▸ **WHAT TO WORK ON**
Return, word for word, the lines of the listing below from the one with "The height and width of the screenshot is (399, 1568)." through the one with "Task: Toggle the LOG scale option", and no other lines.

▸ **ENTRIES SHOWN**

====================

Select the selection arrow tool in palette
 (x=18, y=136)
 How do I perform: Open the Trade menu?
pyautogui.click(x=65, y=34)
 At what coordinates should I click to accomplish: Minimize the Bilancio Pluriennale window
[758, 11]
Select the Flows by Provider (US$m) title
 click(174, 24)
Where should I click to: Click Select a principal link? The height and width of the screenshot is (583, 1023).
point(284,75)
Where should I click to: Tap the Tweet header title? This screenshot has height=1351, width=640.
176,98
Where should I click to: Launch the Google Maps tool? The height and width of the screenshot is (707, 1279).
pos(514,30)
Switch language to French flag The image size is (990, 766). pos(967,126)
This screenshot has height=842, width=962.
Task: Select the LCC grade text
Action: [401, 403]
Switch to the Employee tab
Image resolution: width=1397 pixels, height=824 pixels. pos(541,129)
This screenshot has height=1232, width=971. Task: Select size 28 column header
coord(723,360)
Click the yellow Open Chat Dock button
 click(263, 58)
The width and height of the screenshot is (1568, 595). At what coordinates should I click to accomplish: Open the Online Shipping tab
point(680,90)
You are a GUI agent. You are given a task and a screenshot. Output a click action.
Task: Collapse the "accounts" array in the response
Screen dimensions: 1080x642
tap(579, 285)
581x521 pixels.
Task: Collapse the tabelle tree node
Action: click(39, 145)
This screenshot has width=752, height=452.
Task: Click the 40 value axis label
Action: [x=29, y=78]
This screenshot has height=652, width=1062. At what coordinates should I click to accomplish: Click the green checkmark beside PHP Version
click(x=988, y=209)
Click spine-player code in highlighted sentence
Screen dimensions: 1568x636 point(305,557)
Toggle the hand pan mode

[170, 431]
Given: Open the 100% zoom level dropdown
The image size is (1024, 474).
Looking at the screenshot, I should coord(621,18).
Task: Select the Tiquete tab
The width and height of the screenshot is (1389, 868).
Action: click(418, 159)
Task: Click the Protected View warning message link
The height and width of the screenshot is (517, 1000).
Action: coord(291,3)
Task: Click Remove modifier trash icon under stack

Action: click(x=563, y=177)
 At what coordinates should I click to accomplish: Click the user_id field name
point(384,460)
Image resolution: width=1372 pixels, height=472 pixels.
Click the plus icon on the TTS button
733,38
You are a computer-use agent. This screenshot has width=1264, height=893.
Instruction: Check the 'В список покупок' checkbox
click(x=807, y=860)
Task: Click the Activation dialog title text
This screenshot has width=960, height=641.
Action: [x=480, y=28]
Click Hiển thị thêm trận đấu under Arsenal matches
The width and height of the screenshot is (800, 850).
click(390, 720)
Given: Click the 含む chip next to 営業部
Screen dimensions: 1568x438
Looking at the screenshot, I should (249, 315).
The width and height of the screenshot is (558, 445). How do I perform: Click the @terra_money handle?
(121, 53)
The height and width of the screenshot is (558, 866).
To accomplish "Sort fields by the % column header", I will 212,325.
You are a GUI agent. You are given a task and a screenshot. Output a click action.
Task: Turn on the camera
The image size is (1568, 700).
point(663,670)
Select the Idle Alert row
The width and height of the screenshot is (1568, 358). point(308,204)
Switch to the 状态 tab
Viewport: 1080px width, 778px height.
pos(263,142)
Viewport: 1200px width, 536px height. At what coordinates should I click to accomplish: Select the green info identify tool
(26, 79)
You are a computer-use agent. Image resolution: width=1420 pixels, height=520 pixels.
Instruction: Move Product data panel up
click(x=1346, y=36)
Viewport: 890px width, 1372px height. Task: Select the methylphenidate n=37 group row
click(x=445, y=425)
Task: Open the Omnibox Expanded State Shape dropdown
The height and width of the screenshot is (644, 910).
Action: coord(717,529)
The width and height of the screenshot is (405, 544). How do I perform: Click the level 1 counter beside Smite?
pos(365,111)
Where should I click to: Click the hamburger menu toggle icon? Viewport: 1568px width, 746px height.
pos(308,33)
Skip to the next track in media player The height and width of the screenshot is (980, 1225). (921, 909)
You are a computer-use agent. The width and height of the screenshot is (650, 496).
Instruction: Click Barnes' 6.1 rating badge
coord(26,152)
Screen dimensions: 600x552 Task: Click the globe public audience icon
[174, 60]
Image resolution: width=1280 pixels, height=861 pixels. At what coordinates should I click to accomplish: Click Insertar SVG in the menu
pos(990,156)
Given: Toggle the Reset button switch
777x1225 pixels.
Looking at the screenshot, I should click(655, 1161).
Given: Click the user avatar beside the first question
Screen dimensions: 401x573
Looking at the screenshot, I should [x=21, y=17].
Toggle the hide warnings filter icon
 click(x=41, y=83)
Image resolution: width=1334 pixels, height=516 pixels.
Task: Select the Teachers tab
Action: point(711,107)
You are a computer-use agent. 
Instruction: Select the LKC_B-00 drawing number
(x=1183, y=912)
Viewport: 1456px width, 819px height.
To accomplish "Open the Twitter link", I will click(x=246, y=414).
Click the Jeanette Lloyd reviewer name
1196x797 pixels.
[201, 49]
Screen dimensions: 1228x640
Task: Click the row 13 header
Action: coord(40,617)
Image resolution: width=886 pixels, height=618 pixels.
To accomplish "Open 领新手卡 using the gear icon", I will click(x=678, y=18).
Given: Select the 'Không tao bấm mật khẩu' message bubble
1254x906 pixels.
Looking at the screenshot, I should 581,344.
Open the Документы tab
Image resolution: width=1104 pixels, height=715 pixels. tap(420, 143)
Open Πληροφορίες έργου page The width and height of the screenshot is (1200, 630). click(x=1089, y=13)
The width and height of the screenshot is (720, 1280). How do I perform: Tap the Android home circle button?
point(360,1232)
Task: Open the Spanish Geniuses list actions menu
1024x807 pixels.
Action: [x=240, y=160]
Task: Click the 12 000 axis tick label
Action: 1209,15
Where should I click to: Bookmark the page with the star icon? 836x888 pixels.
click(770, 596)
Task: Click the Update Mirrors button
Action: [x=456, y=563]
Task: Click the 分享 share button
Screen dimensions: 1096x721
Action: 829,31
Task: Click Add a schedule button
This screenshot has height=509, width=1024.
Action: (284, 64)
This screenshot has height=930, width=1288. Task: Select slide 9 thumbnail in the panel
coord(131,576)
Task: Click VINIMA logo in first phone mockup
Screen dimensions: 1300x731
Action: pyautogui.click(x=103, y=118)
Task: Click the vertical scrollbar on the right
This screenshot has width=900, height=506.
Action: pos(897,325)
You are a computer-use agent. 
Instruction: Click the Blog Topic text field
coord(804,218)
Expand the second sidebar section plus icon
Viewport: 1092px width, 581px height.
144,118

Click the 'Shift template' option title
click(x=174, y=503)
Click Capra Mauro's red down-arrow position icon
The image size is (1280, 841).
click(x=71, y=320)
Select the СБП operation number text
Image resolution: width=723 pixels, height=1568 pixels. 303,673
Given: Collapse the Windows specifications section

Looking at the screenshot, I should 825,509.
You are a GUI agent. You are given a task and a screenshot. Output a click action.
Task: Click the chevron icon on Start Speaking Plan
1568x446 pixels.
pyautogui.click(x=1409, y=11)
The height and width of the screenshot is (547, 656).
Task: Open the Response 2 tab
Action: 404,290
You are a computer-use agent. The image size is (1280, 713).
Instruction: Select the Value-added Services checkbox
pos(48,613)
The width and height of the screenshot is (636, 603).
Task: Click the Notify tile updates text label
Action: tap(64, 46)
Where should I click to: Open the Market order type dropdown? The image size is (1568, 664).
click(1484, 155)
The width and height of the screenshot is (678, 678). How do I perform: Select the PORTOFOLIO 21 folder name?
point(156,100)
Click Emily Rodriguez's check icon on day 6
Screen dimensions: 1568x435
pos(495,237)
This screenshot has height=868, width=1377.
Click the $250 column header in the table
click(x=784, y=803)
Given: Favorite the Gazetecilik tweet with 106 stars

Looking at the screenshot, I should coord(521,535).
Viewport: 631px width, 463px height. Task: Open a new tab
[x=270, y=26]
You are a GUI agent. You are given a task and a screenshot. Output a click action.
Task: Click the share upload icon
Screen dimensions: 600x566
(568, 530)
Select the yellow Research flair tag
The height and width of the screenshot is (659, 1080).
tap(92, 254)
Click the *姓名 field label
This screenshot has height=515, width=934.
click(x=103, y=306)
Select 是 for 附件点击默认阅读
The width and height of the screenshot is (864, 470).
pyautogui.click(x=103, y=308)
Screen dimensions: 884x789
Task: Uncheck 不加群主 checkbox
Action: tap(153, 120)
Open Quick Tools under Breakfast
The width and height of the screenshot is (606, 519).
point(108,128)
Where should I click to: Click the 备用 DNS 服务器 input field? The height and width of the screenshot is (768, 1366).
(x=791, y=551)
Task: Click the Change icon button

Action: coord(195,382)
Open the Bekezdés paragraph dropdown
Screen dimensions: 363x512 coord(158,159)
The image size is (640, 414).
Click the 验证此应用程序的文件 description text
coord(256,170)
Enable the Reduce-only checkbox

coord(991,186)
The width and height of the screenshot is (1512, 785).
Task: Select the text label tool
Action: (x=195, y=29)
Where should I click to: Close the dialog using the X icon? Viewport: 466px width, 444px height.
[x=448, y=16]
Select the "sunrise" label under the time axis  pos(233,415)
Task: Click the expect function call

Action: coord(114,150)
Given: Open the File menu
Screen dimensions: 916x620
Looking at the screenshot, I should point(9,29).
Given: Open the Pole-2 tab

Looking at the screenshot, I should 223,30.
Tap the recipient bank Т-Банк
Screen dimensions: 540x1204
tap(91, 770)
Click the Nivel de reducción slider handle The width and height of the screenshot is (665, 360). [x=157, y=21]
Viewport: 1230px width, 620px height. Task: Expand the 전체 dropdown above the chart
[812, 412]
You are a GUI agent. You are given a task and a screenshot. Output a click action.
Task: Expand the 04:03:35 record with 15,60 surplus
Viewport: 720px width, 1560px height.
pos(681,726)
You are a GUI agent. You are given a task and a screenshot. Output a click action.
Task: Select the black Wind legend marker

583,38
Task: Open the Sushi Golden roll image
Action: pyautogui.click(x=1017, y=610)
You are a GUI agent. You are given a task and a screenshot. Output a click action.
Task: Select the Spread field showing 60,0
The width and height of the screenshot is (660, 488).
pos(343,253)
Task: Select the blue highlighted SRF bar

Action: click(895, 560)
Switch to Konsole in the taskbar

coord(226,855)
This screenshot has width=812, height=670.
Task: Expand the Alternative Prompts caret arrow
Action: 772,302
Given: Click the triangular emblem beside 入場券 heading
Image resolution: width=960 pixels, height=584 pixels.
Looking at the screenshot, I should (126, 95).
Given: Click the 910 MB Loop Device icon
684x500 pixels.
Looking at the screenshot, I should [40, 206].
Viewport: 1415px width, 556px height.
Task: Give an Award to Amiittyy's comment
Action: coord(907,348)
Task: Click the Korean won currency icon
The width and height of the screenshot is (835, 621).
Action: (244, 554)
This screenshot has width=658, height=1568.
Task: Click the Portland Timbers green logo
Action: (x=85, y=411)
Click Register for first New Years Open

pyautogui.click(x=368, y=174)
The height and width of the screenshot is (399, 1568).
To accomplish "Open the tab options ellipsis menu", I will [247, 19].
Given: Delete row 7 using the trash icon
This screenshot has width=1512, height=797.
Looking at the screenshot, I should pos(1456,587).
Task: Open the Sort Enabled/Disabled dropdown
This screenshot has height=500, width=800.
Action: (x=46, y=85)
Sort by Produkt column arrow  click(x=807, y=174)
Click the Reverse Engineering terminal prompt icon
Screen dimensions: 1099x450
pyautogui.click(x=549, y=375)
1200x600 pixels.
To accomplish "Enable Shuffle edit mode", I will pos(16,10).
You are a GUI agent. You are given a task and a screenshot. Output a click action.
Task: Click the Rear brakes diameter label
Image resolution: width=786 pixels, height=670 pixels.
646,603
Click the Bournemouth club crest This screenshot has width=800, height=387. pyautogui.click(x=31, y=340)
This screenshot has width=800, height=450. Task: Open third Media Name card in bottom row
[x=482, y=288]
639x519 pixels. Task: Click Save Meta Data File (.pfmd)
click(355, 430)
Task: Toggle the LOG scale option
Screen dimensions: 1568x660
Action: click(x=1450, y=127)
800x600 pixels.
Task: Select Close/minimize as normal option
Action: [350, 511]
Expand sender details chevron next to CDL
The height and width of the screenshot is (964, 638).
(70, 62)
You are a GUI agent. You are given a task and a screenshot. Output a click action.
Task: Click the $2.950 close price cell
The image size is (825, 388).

====================

▸ **EXPECTED ANSWER**
The height and width of the screenshot is (399, 1568).
To accomplish "Open the tab options ellipsis menu", I will [247, 19].
Given: Delete row 7 using the trash icon
This screenshot has width=1512, height=797.
Looking at the screenshot, I should pos(1456,587).
Task: Open the Sort Enabled/Disabled dropdown
This screenshot has height=500, width=800.
Action: (x=46, y=85)
Sort by Produkt column arrow  click(x=807, y=174)
Click the Reverse Engineering terminal prompt icon
Screen dimensions: 1099x450
pyautogui.click(x=549, y=375)
1200x600 pixels.
To accomplish "Enable Shuffle edit mode", I will pos(16,10).
You are a GUI agent. You are given a task and a screenshot. Output a click action.
Task: Click the Rear brakes diameter label
Image resolution: width=786 pixels, height=670 pixels.
646,603
Click the Bournemouth club crest This screenshot has width=800, height=387. pyautogui.click(x=31, y=340)
This screenshot has width=800, height=450. Task: Open third Media Name card in bottom row
[x=482, y=288]
639x519 pixels. Task: Click Save Meta Data File (.pfmd)
click(355, 430)
Task: Toggle the LOG scale option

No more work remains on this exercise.